Им овладевало странное ощущение: уверенность, что он понемногу снова научится жить. Сначала он находил в себе лишь одно: мысль о жестоком, ослеплявшем его насилии. Но в его обуглившемся сердце оказались свежие силы. Он затрепетал. Возвращение к жизни было трудным, мучительным. В этой камере, где происходило его пробуждение, он осторожно познавал пространство. Надо побороть нетерпение. Надо еще немного подождать. Он возвращался из ада, где ощутимо почувствовал присутствие небытия.
Приказ бастовать облетел деревни. В Мансуре, Имаме, Бреа, Сафсафе и по всему району батраки решили прекратить работу. Они собирались кучками то здесь, то там и обсуждали волновавшие их вопросы.
Тотчас же в полях стали патрулировать жандармы и полицейские.
— Придется нам защищаться, — сказал один из колонистов жандармам.
На ферме Маркуса избили молодого батрака Шарифа Мухаммеда. Он лежал с проломленным черепом, кровь заливала ему лицо и куртку. Его быстро унесли и спрятали в одну из хижин феллахов. Четырех других арестовали.
Колонист Маркус заставлял работать своих батраков, угрожая оружием.
К концу первого дня, к пяти часам вечера, на краю шоссе состоялось большое собрание: пришло более пятисот феллахов. Некоторые из них взяли слово и под гул одобрения заявили, что будут продолжать забастовку.

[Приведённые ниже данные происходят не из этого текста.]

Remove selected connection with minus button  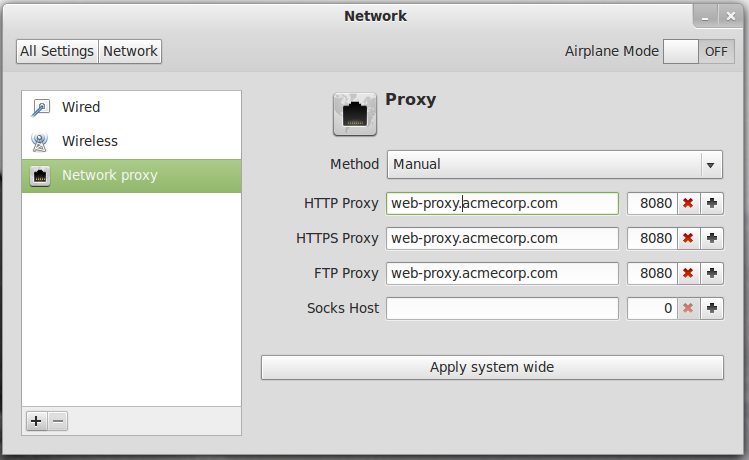[x=58, y=421]
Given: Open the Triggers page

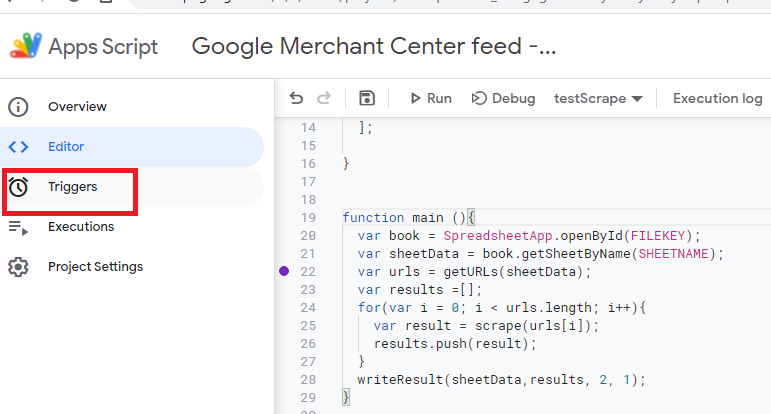Looking at the screenshot, I should pyautogui.click(x=73, y=187).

Когда феллахи уже расходились, к ним подошел один из фермеров. Он предложил бастующим два мешка картошки и обещал удовлетворить их требования.
На следующее утро две делегации городских рабочих — одна от коммунальников, другая от железнодорожников — явились приветствовать забастовщиков и заверить их в своей солидарности. Железнодорожники не ограничились этим — они внесли в стачечный фонд три тысячи франков. Один член профсоюза пожертвовал лично от себя пятьсот франков.
Профсоюзные работники, собравшись в Тлемсене, решили организовать комитет помощи феллахам. Они обратились с призывом ко всем рабочим; немедленно был организован сбор средств в фонд солидарности.
Спустя три дня в районе одной лишь Ханнайи бросила работу тысяча человек. В свою очередь организовались рабочие в Негрие. В Айн-аль-Хутте и в Тахамамите тоже собирались бастовать. Забастовка распространялась все шире.
Был конец сентября, весь месяц стояла хорошая погода. Поля приняли красно-бурую окраску. Земля высохла и зловеще гудела под ногами. Кругом стлалась ржавая пожня; трава уже не росла. Багровое алжирское солнце разъедало землю и превращало ее в тонкую пыль. Начиналась зимняя засуха. Поденщики покидали фермы и присоединились к своим бастующим товарищам.
В окрестностях Бни-Бублена благодаря усилиям некоторых феллахов, в том числе и Али-бен-Рабаха, была создана большая группа помощи забастовщикам. На собрании группы он сказал:
— Вот уже две недели как у нас дома нет ни капли масла. Я задолжал лавочнику, а платить нечем. Мы умираем медленной смертью. Мы требуем для себя и своих детей права на жизнь.
Зеленоглазый мальчик лет тринадцати со спутанными белокурыми волосами тоже попросил слова.
— Мы едим ячмень, — сказал он, — спим на голой земле. Одежды у нас нет. Вот этот старый бурнус я ношу и на нем же сплю. Я тоже бастую. — Помолчав, он прибавил: — Моя мать еле жива.